A mystical and historical mosaic about the life, work, and inner world of 18th-century Armenian poet Aruthin Sayadin, popularly known as Sayat Nova (the “King of Song”), The Color of Pomegranates was previously available only in an ethnically “dry-cleaned” Russian version — recut by Sergei Yutkevich, with chapter headings added to clarify the content for Russian viewers. The superior original version, found in an Armenian studio in the early 90s, can’t be regarded as definitive (some of the material from the Yutkevich cut is missing), but it’s certainly the finest we have and may ever have: some shots and sequences are new, some are positioned differently, and, of particular advantage to Western viewers, much more of the poetry is subtitled.

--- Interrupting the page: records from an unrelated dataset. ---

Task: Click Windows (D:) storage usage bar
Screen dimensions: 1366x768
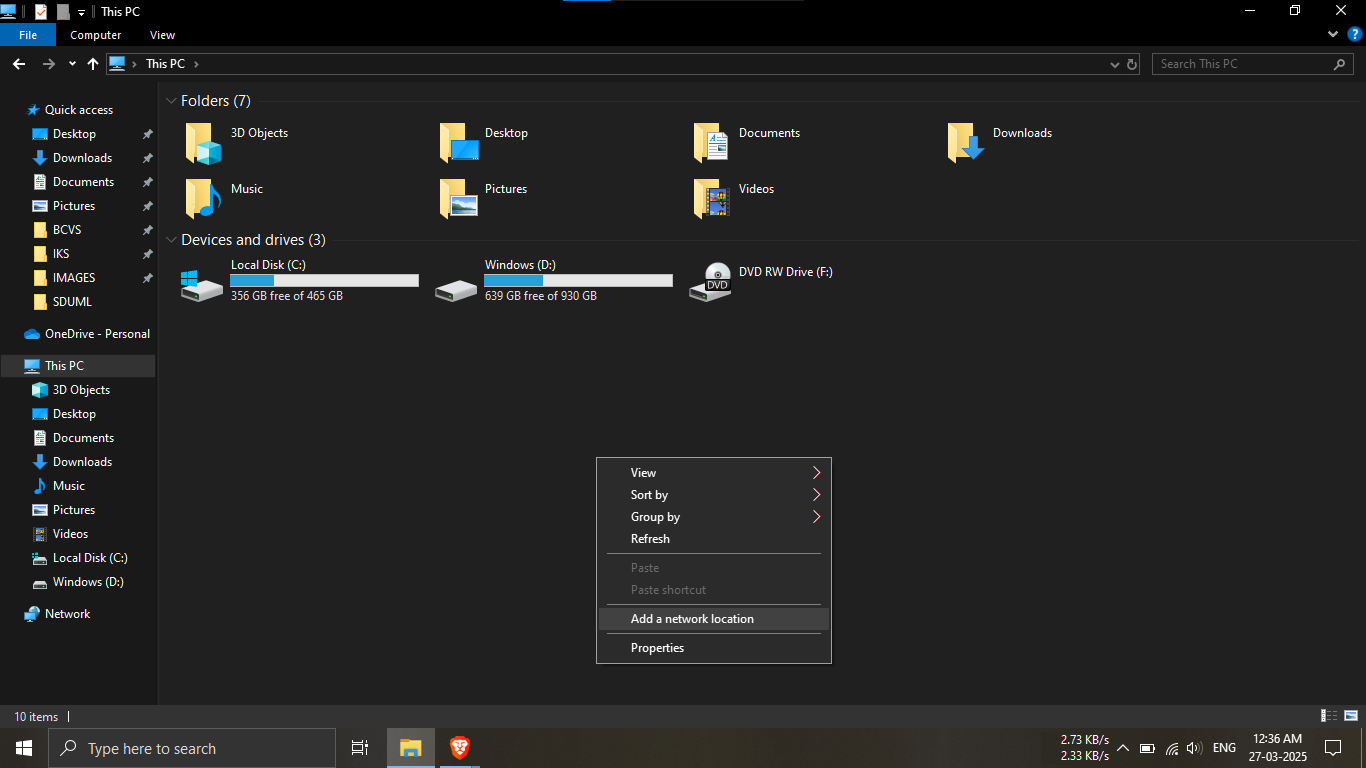Action: [578, 281]
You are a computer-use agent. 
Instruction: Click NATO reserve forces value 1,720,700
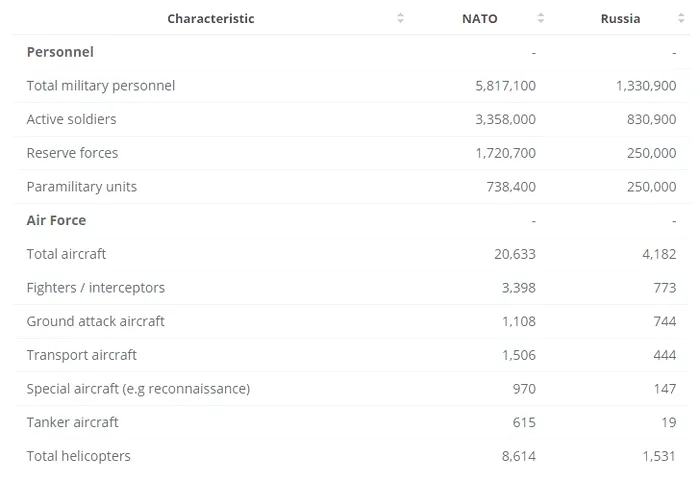[505, 153]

In both versions, the striking use of tableau-like framing recalls the shallow space of movies made roughly a century ago, while the gorgeous uses of color and the wild poetic and metaphoric conceits seem to derive from some utopian cinema of the future. The opening quotation from Sayadin can be read as the director’s disclaimer: “My water is of a very special kind,/Not everyone can drink it./My writing is of a very special kind,/Not everyone can read it./My foundation’s made not of sand,/But of solid granite.” But we don’t have to decode the images in any systematic way in order to experience their haunting power. The opening shots show three pomegranates oozing red juice on a white tablecloth, a bloodstained dagger, bare feet crushing grapes, a fish (which promptly becomes three fishes) flopping between two pieces of driftwood, and water falling on books. At once “difficult” and immediate, cryptic and ravishing, the stark images throughout resemble Persian miniatures infused with ecstasy.

Daisies

My favorite Czech film, and surely one of the most exhilarating stylistic and psychedelic explosions of the 60s, Vera Chytilova’s madcap and aggressive feminist farce explodes in any number of directions. While many American and Western European filmmakers during this period prided themselves on their subversiveness, it’s possible that the most radical film of the decade, ideologically as well as formally, came from the East —- from the liberating ferment building towards the short-lived political reforms of 1968’s Prague Spring. Featuring two uninhibited 17-year-olds named Marie — whose various escapades, which add up less to a plot than to a string of outrageous set pieces, include several antiphallic gags (such as slicing up cucumbers and bananas), a penchant for exploiting several dirty old men, and a free-for-all with fancy food (rivaling Laurel and Hardy) that got Chytilova in lots of trouble with the authorities — this disturbing yet liberating tour de force shows what this talented director can do with freedom. A major influence on Jacques Rivette’s Celine and Julie Go Boating, this is chock-full of female giggling, which might be interpreted in context as what critic Ruby Rich has called the laughter of Medusa: subversive, bracing, energizing, and rather off-putting (if challenging) to most male spectators (1966).